● EXTRACT:
○ ○ ○
A cool thing about having a daily comic strip is that you can use it to air some very specific gripes you might have that arise from your personal life! I mean, if it were me and I was taking on Geico, I’d probably go with “Why does Geico have so many mascots, like there’s the gecko and the caveman and the pig and the talking paintings and the two guys with ukeleles and I think also there’s a stack of money with googly eyes?” But, you know, “I resent the application of actuarial science to me in particular” could work too!
○ ○ ○
● PROVIDED DATA:

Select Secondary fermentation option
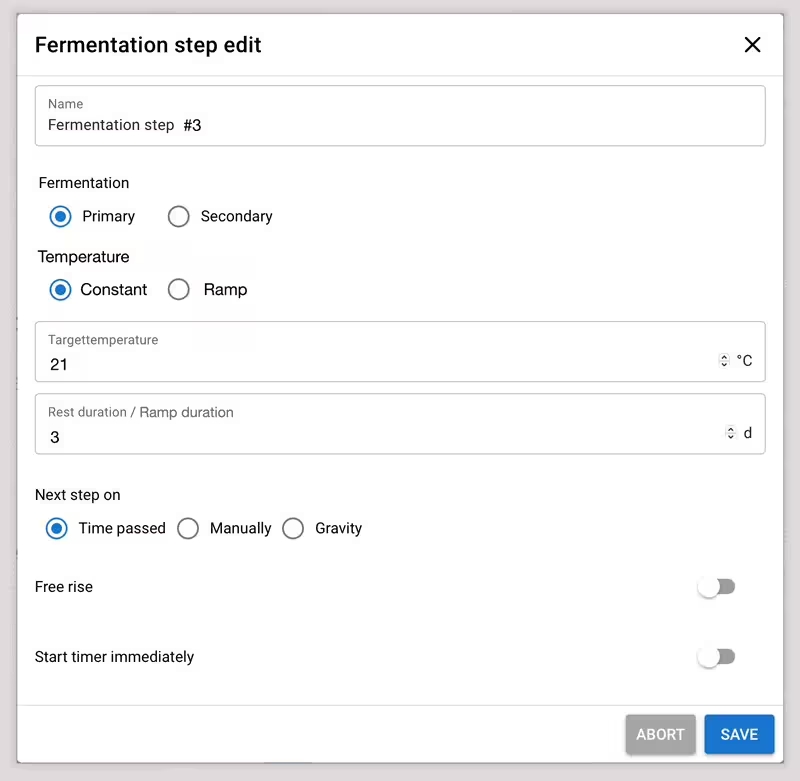This screenshot has width=800, height=781. click(x=179, y=216)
○ ○ ○
● DIRECTION 1: Using the comic strip passage, decide whether each statement agrees with it: (a) the writer would ask why Geico has so many mascots, (b) a daily comic strip cannot be used for gripes from personal life, (c) one of the mascots named is a stack of money with googly eyes. Answer yes or no for each, quoting the words that decide it.
● DIRECTION 2: In the comic strip passage, substitute "the insurer" for "Geico" and write out the text from "A cool thing" up to and including "could work too!".
The data after the comic strip passage is separate material.

● CORRECT ANSWER 1:
(a) Yes: "Why does Geico have so many mascots"
(b) No: "you can use it to air some very specific gripes you might have that arise from your personal life"
(c) Yes: "a stack of money with googly eyes"

● CORRECT ANSWER 2:
A cool thing about having a daily comic strip is that you can use it to air some very specific gripes you might have that arise from your personal life! I mean, if it were me and I was taking on the insurer, I’d probably go with “Why does the insurer have so many mascots, like there’s the gecko and the caveman and the pig and the talking paintings and the two guys with ukeleles and I think also there’s a stack of money with googly eyes?” But, you know, “I resent the application of actuarial science to me in particular” could work too!